Sounds from your other posts like the 504 is running ok. If you are not under pressure to replace it, you will likely have more opportunity to get a better deal if you can wait until off-season. 

There are more machines to choose from in prime season, but you will likely pay a premium (even more so during a snowy winter).


----------



## detdrbuzzard (Jan 20, 2012)

this is not the one. if you are looking for another snowblower just wait a few more months, the closer to spring the more prices drop


----------



## micah68kj (Oct 8, 2011)

Crazy insane price.

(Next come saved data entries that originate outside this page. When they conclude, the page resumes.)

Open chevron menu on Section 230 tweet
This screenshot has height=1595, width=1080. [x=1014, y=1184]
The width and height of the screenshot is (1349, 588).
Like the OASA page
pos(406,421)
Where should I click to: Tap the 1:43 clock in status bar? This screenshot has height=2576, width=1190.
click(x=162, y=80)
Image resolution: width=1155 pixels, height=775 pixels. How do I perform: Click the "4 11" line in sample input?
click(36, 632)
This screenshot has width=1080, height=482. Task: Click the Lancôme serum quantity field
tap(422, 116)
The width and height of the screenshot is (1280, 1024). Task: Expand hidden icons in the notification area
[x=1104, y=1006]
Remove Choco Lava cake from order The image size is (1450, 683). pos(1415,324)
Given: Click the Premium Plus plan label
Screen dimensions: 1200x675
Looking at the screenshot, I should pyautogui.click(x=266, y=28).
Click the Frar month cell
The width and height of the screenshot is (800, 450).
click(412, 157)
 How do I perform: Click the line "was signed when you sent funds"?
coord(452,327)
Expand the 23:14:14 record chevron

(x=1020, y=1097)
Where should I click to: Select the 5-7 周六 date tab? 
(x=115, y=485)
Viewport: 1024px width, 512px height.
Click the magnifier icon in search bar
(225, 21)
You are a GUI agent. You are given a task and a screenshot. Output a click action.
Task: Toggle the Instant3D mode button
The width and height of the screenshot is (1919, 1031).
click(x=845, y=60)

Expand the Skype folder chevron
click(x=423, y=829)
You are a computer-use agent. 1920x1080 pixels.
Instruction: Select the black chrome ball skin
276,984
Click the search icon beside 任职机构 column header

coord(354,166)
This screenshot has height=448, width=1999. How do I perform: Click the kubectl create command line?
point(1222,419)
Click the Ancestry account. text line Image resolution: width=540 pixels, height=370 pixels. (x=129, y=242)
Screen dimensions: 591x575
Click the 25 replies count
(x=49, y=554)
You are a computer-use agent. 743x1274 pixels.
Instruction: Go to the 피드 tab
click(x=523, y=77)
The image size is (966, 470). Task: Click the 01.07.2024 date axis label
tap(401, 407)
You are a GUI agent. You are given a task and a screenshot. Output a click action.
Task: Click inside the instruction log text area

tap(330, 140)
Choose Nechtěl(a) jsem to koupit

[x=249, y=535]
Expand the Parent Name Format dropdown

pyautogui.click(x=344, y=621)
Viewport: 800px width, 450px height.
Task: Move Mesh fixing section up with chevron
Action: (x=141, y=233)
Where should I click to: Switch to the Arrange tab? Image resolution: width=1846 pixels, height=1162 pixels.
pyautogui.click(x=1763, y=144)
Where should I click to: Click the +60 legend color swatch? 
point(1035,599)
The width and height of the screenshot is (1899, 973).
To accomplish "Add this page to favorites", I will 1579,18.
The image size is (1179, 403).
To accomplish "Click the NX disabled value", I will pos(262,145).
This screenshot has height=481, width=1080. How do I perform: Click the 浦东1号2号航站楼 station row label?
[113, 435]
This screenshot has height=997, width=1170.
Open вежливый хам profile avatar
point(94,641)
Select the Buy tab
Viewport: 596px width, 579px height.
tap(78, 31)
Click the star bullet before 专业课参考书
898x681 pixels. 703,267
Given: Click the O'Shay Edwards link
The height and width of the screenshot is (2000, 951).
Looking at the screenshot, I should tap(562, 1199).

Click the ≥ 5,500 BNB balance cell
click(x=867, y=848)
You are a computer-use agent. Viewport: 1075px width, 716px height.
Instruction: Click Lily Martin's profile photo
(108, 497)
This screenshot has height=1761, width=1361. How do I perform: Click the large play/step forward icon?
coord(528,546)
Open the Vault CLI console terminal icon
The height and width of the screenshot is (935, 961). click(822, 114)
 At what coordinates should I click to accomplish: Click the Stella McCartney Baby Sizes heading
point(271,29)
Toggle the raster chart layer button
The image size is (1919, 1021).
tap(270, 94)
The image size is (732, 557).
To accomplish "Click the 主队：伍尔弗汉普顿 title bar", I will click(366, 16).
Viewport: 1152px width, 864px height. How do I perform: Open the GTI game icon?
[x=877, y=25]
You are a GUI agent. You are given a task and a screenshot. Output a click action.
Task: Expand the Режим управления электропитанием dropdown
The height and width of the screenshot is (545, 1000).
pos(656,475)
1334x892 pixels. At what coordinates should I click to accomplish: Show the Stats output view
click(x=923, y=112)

He's smokin' something. 
What Ray said too.


----------



## Big Ed (Feb 10, 2013)

He is fishing for a desperate sucker.

He ought to ride up to Boston, probably sell it in a few moments.


----------



## bkaser90 (Feb 9, 2014)

ok, I'll hold on to the ST504 for now. I just thought this one for sale would be easier to re-power when the time comes than the 504.


----------



## micah68kj (Oct 8, 2011)

Patience my good man... *P a t i e n c e...*


----------



## db130 (Feb 16, 2013)

How about this one:

"1973 24" Ariens snow blower. 7 HP TECUMSEH SnowKing motor (2 years old with electric start). Owners' manual. Runs well but needs transmission work. Brand new (spare) impeller." -> $150 Boston CL

transmission? probably more like a friction disk replacement and/or adjustment


----------



## bkaser90 (Feb 9, 2014)

Boston is a little farther than I am willing to travel


----------